YOUR OBJECTIVE: Please print the records below exactly as they are written.

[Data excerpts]
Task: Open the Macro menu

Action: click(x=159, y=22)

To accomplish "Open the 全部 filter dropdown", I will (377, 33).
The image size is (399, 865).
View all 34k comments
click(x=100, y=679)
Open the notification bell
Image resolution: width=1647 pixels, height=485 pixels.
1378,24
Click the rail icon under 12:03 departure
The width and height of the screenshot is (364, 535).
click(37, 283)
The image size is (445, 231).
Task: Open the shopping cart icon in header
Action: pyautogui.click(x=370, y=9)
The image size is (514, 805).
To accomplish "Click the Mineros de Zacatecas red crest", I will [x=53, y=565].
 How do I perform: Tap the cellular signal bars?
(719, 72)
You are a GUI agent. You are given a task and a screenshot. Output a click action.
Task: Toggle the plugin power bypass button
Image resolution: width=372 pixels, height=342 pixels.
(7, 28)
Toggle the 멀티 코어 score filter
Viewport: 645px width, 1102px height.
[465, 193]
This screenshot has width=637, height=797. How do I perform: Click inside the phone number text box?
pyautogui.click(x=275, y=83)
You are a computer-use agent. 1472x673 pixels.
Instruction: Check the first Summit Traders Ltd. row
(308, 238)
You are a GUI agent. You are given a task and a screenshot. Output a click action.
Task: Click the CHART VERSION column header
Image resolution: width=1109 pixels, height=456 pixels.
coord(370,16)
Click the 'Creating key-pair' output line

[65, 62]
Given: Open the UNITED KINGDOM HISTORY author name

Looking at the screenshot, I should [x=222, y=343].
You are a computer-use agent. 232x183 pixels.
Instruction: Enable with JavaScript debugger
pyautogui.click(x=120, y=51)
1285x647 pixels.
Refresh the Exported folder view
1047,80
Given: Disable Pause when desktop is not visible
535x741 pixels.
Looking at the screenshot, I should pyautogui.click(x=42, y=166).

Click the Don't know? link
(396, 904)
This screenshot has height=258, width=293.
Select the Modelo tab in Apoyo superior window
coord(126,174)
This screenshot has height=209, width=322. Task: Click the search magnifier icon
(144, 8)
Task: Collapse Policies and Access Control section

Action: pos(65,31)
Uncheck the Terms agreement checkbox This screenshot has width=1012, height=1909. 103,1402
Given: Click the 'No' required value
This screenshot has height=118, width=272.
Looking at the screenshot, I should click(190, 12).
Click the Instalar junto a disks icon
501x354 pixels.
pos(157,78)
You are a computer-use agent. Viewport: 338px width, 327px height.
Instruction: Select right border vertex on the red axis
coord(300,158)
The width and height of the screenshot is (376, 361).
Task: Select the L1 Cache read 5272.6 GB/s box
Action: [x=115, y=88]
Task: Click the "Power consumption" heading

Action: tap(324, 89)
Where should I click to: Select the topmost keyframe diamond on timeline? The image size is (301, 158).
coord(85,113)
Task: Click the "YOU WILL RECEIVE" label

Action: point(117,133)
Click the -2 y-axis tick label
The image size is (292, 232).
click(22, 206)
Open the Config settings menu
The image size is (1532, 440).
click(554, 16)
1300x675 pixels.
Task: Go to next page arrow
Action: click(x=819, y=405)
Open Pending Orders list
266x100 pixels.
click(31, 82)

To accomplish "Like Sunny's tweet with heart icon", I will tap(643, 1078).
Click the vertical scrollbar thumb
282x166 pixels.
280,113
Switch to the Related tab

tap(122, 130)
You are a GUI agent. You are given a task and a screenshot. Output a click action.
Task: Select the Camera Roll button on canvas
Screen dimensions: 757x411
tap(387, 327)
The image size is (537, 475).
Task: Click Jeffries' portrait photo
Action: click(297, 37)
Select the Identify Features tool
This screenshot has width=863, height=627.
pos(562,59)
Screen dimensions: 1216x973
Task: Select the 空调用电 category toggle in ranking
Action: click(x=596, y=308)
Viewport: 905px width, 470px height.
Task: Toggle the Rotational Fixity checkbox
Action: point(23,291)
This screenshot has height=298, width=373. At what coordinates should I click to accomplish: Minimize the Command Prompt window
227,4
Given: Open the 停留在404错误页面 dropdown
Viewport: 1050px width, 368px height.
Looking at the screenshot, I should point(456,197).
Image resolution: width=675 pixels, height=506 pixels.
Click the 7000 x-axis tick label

TASK OUTPUT:
Task: Open the Macro menu

Action: click(x=159, y=22)

To accomplish "Open the 全部 filter dropdown", I will (377, 33).
The image size is (399, 865).
View all 34k comments
click(x=100, y=679)
Open the notification bell
Image resolution: width=1647 pixels, height=485 pixels.
1378,24
Click the rail icon under 12:03 departure
The width and height of the screenshot is (364, 535).
click(37, 283)
The image size is (445, 231).
Task: Open the shopping cart icon in header
Action: pyautogui.click(x=370, y=9)
The image size is (514, 805).
To accomplish "Click the Mineros de Zacatecas red crest", I will [x=53, y=565].
 How do I perform: Tap the cellular signal bars?
(719, 72)
You are a GUI agent. You are given a task and a screenshot. Output a click action.
Task: Toggle the plugin power bypass button
Image resolution: width=372 pixels, height=342 pixels.
(7, 28)
Toggle the 멀티 코어 score filter
Viewport: 645px width, 1102px height.
[465, 193]
This screenshot has width=637, height=797. How do I perform: Click inside the phone number text box?
pyautogui.click(x=275, y=83)
You are a computer-use agent. 1472x673 pixels.
Instruction: Check the first Summit Traders Ltd. row
(308, 238)
You are a GUI agent. You are given a task and a screenshot. Output a click action.
Task: Click the CHART VERSION column header
Image resolution: width=1109 pixels, height=456 pixels.
coord(370,16)
Click the 'Creating key-pair' output line

[65, 62]
Given: Open the UNITED KINGDOM HISTORY author name

Looking at the screenshot, I should [x=222, y=343].
You are a computer-use agent. 232x183 pixels.
Instruction: Enable with JavaScript debugger
pyautogui.click(x=120, y=51)
1285x647 pixels.
Refresh the Exported folder view
1047,80
Given: Disable Pause when desktop is not visible
535x741 pixels.
Looking at the screenshot, I should pyautogui.click(x=42, y=166).

Click the Don't know? link
(396, 904)
This screenshot has height=258, width=293.
Select the Modelo tab in Apoyo superior window
coord(126,174)
This screenshot has height=209, width=322. Task: Click the search magnifier icon
(144, 8)
Task: Collapse Policies and Access Control section

Action: pos(65,31)
Uncheck the Terms agreement checkbox This screenshot has width=1012, height=1909. 103,1402
Given: Click the 'No' required value
This screenshot has height=118, width=272.
Looking at the screenshot, I should click(190, 12).
Click the Instalar junto a disks icon
501x354 pixels.
pos(157,78)
You are a computer-use agent. Viewport: 338px width, 327px height.
Instruction: Select right border vertex on the red axis
coord(300,158)
The width and height of the screenshot is (376, 361).
Task: Select the L1 Cache read 5272.6 GB/s box
Action: [x=115, y=88]
Task: Click the "Power consumption" heading

Action: tap(324, 89)
Where should I click to: Select the topmost keyframe diamond on timeline? The image size is (301, 158).
coord(85,113)
Task: Click the "YOU WILL RECEIVE" label

Action: point(117,133)
Click the -2 y-axis tick label
The image size is (292, 232).
click(22, 206)
Open the Config settings menu
The image size is (1532, 440).
click(554, 16)
1300x675 pixels.
Task: Go to next page arrow
Action: click(x=819, y=405)
Open Pending Orders list
266x100 pixels.
click(31, 82)

To accomplish "Like Sunny's tweet with heart icon", I will tap(643, 1078).
Click the vertical scrollbar thumb
282x166 pixels.
280,113
Switch to the Related tab

tap(122, 130)
You are a GUI agent. You are given a task and a screenshot. Output a click action.
Task: Select the Camera Roll button on canvas
Screen dimensions: 757x411
tap(387, 327)
The image size is (537, 475).
Task: Click Jeffries' portrait photo
Action: click(297, 37)
Select the Identify Features tool
This screenshot has width=863, height=627.
pos(562,59)
Screen dimensions: 1216x973
Task: Select the 空调用电 category toggle in ranking
Action: click(x=596, y=308)
Viewport: 905px width, 470px height.
Task: Toggle the Rotational Fixity checkbox
Action: point(23,291)
This screenshot has height=298, width=373. At what coordinates should I click to accomplish: Minimize the Command Prompt window
227,4
Given: Open the 停留在404错误页面 dropdown
Viewport: 1050px width, 368px height.
Looking at the screenshot, I should point(456,197).
Image resolution: width=675 pixels, height=506 pixels.
Click the 7000 x-axis tick label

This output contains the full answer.